64% of Institutional Investors Say Financial Returns is Top Driver for Sustainable Investing: Schroders
Nearly two thirds of institutional investors cite long-term financial returns as a key driver of investing in sustainability and impact strategies, ahead of any other driver, according to a new study released by global investment manager Schroders, which found a shift in focus on sustainable investing towards capitalizing on opportunities, rather than primarily as a risk management tool.
For the report, Schroders Institutional Investor Study 2023, Schroders surveyed 770 institutional investors across 36 regions globally, representing nearly $35 trillion in assets under management.
According to the study, a belief that investing in sustainable investments is required to achieve long-term financial returns emerged as the most cited reason, reported by 64% of investors, when asked to list the top 3 drivers for investing in sustainable and impact strategies, followed by portfolio diversification (62%) by investing in new sectors such as nature-based solutions or green hydrogen, and a wish to align portfolios with legal or regulatory directives (60%), such as the EU’s SFDR. U.S. investors were particularly returns-focused, with 74% citing financial returns as a top reason for investing in sustainability strategies, followed by diversification at 66%.
In addition to highlighting returns as a key driver, the study indicated an increasing focus on viewing sustainable investing as a source of opportunity and on the impact of their investments, with thematic investing emerging as the top preferred approach to investing sustainably, cited by 61% of respondents, followed by impact at 59% – up from only 34% in 2020 – and exclusion of certain activities or sectors at 54%.
The survey found that around two thirds of investors believe that private asset investing will offer the best opportunities to target key trends such as the energy transition or impact investing, as well as to help achieve diversification goals. Within private assets, infrastructure was identified as the most suited now for achieving sustainability and impact objectives, cited by 44%, followed by natural capital and biodiversity by 41%, and private equity at 39%.
The study also examined the investors’ most important criteria for selecting and impact investment, with 60% identifying having an impact which is easily measured and understood as most important, followed by the investment’s impact on issues important to the investors’ ESG approach at 55%, and having an impact beneficial to stakeholders at 52%.
Among the survey respondents, half reported that they have set net zero GHG emissions goals for their portfolios, including 39% targeting net zero by 2050, with another 30% either having some emissions reduction goal, or in the process of drafting plans to do so. 21% of investors reported having no intention currently to set a net zero goal, including 39% of North America-based investors. When asked about the external support their organizations will need to help reach their net zero goals, 51% of investors highlighted a need for support in measuring and tracking net zero targets, up from 37% last year, followed by greater consensus needed around frameworks and methodologies to measure net zero pathways at 49%, and more guidance from regulators, at 43%.

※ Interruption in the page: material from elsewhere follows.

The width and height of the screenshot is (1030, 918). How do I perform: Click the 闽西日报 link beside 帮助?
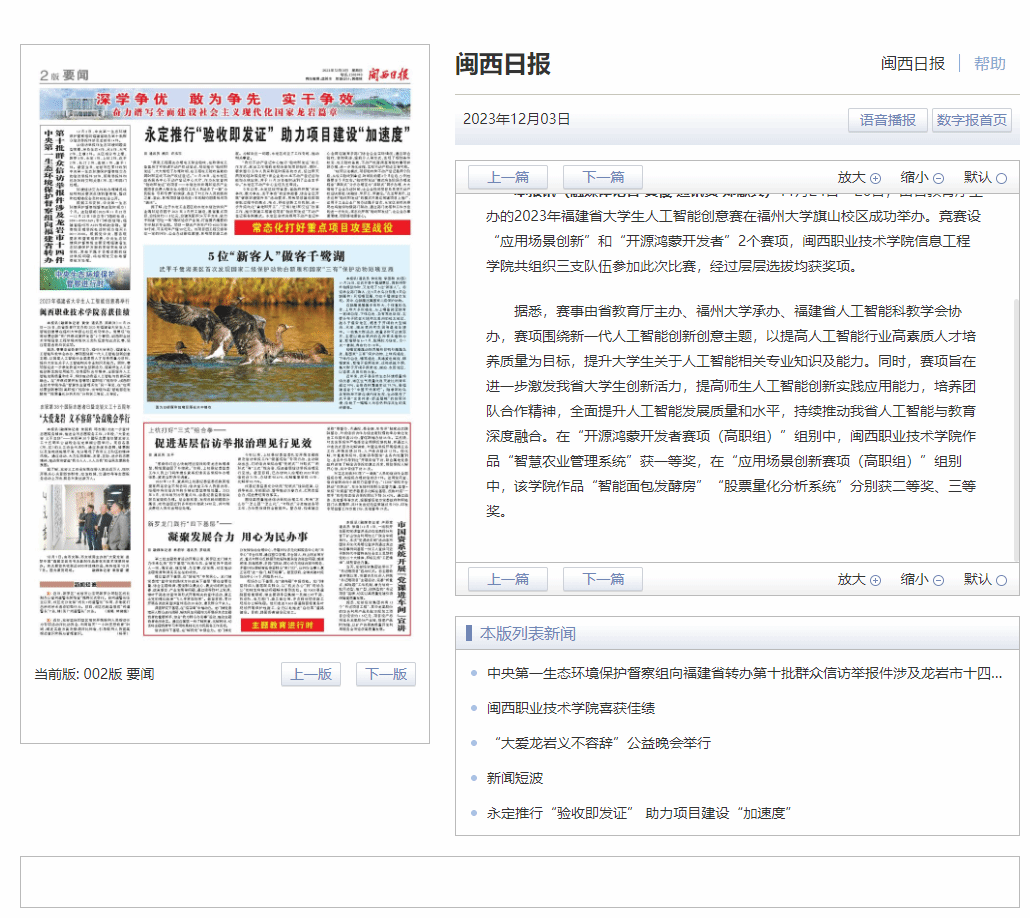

Andy Howard, Global Head of Sustainable Investment at Schroders, said:
“This year’s findings highlight that institutional investors are increasingly focused on the thematic exposures and the impact of their investments. This implies clients want to take a more nuanced approach to sustainable investing than in the past. They increasingly consider integration to be a given and instead want to take advantage of more focused opportunities. As the world grapples with regime shift and the trends of deglobalization, decarbonization and demographics on the investment landscape, sustainability themes are becoming increasingly important, creating new opportunities for companies and investments that provide sustainable products and services. As a result, investors are looking to identify and allocate capital to these emerging sustainable investment themes.”